When a customer performs ‘search’ operation on this application, a progress bar is displayed on the browser. Once search completes, progress bar vanishes and search results are displayed. After porting to AWS Elastic Beanstalk for certain data conditions, the customer was seeing a progress bar on the screen forever. Management didn’t know what was causing this issue and how to go about solving it. Thus they engaged Tier1app LLC to solve the problem. Tier1app LLC sent out their top notch troubleshooting detective ‘Jack Che’ to solve the problem.
HTTP 504 Gateway Time-out Error Code
Just like every time, Jack Che was super excited to solve this problem. He assessed the situation quickly. He wanted to understand what interaction was going on between the Server and the browser. Thus he launched the developer console in the chrome browser and triggered the search transaction. A few seconds later, he saw HTTP 504 error code thrown from the server. (HTTP 504 is a time-out error thrown from the backend). Ah, he got his first clue.

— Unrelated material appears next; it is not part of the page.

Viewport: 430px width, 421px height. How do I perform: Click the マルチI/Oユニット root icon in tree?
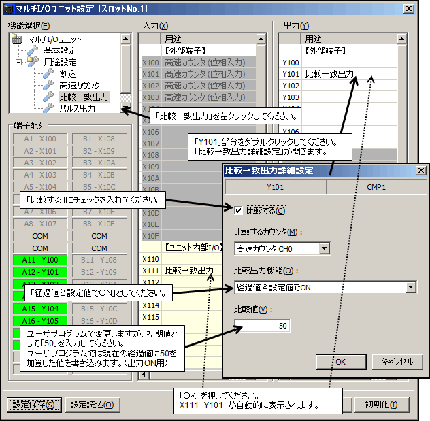(18, 39)
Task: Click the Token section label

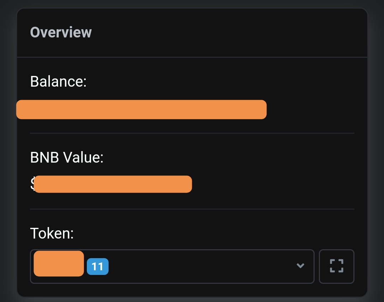Action: (x=52, y=233)
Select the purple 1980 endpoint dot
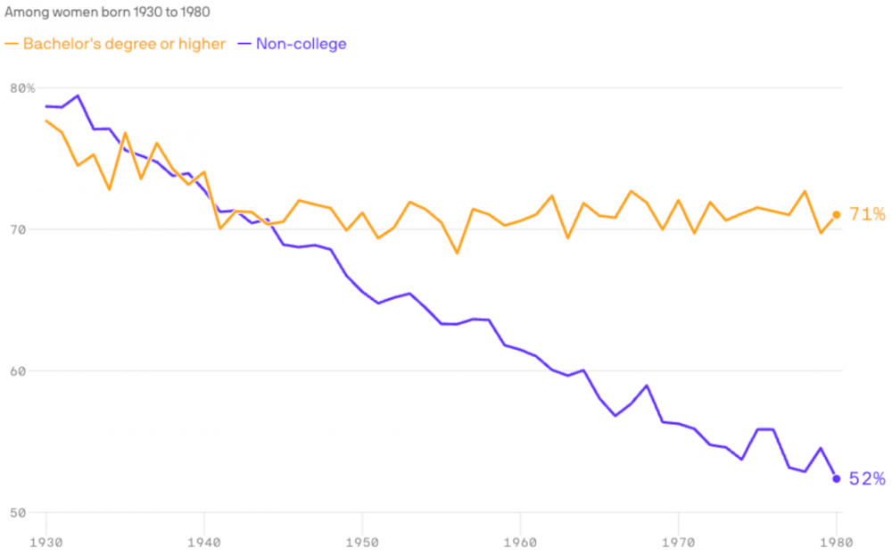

Now Jack Che started to review the Ajax javascript which made the backend server side call. Unfortunately, javascript didn’t have any error handling code in place. Thus, when error code was thrown it wasn’t handled and the screen was displaying progress bar forever. Wow, initial breakthrough for Jack Che within few minutes of his job.
Seeing the smoke, where is the fire?
Now Jack Che was curious to figure out from where this HTTP 504 error code is thrown? Jack Che found a second clue now; exactly at 60th second of the search transaction, this HTTP 504 error code was thrown. Since exactly at 60th second, HTTP 504 error code was thrown, Jack Che believed there is some sort of timeout is kicking in. But he wasn’t sure where this timeout value is configured. He searched all throughout the application source code to see whether any 60 seconds timeout is configured. He checked with the application development team. But there was no 60 seconds timeout configured anywhere within the application source code.
Elastic Beanstalk Architecture
Now he came to the conclusion that timeout is triggered by some component that is outside of the source code. Thus he started to examine each layer in the technology stack. Below is a very quick overview of the Elastic Beanstalk architecture.
Fig: High-level Elastic Beanstalk Architecture
There is an elastic load balancer in the forefront. It receives the requests from the customers and distributes the traffic to backend Apache Servers. Each Apache Server has a dedicated Tomcat Server. Apache server relays the request to the Tomcat server. Application running on the tomcat server processes the request and sends back the response.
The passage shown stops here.